OpenWrt Forum Archive

Topic: Help with VLAN configuration on Marvel 88E6341 switch with OpenWRT

The content of this topic has been archived on 6 May 2018. There are no obvious gaps in this topic, but there may still be some posts missing at the end.

Post #1
sjose
21 Jun 2017, 19:38

I have an ESPRESSObin board with Marvel 88E6341 switch and OpenWRT running on it.
My goal is to configure the two LAN ports on it as access ports belonging to two different VLANs.
Here is the the /etc/config/network file that I tried using - 

config interface 'loopback'
        option ifname 'lo'
        option proto 'static'
        option ipaddr '127.0.0.1'
        option netmask '255.0.0.0'

config interface 'wan'
        option proto 'dhcp'
        option ifname 'wan'

config 'switch' 'eth0'
        option 'enable' '1'
        option 'enable_vlan' '1'
        option 'reset' '1'

config 'switch_vlan'
        option 'vlan' '2'
        option 'device' 'eth0'
        option 'ports' '2 5t'

config 'switch_vlan'
        option 'vlan' '3'
        option 'device' 'eth0'
        option 'ports' '1 5t'

config 'switch_port'
        option 'port' '1'
        option 'pvid' '3'

config 'interface' 'lan0'
        option 'ifname' 'eth0.2'
        option 'proto' 'static'
        option 'ipaddr' '192.168.22.1'
        option 'netmask' '255.255.255.0'

config 'interface' 'lan1'
        option 'ifname' 'eth0.3'
        option 'proto' 'static'
        option 'ipaddr' '192.168.24.1'
        option 'netmask' '255.255.255.0'

I am unable to ping the LAN ports with this configuration.
What could I be missing here? Also how can I verify if the packets are getting internally tagged?
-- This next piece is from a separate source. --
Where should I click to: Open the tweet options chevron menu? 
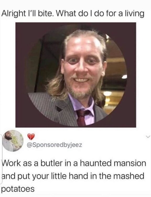click(148, 137)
(Last edited by sjose on 21 Jun 2017, 22:10)

Post #2
Antek
22 Jun 2017, 14:02

The switch configuration looks correct, although I'm a bit uncertain about the 'switch_port' section. Can you explain why you need it there? What purpose does this setting serve in the context of your entire network topology?

As for not being able to ping the router, then you should also show your dnsmasq config from /etc/config/dhcp and your firewall config from /etc/config/firewall. If DHCP server is not specified correctly on 'lan1' and 'lan2' networks, then clients connected to the port might have invalid IP address, and thus traffic would not work.

On the other hand, if the networks are assigned to wrong zones or input traffic is blocked in the firewall config, then possible ping packets are dropped by the router.

The discussion might have continued from here.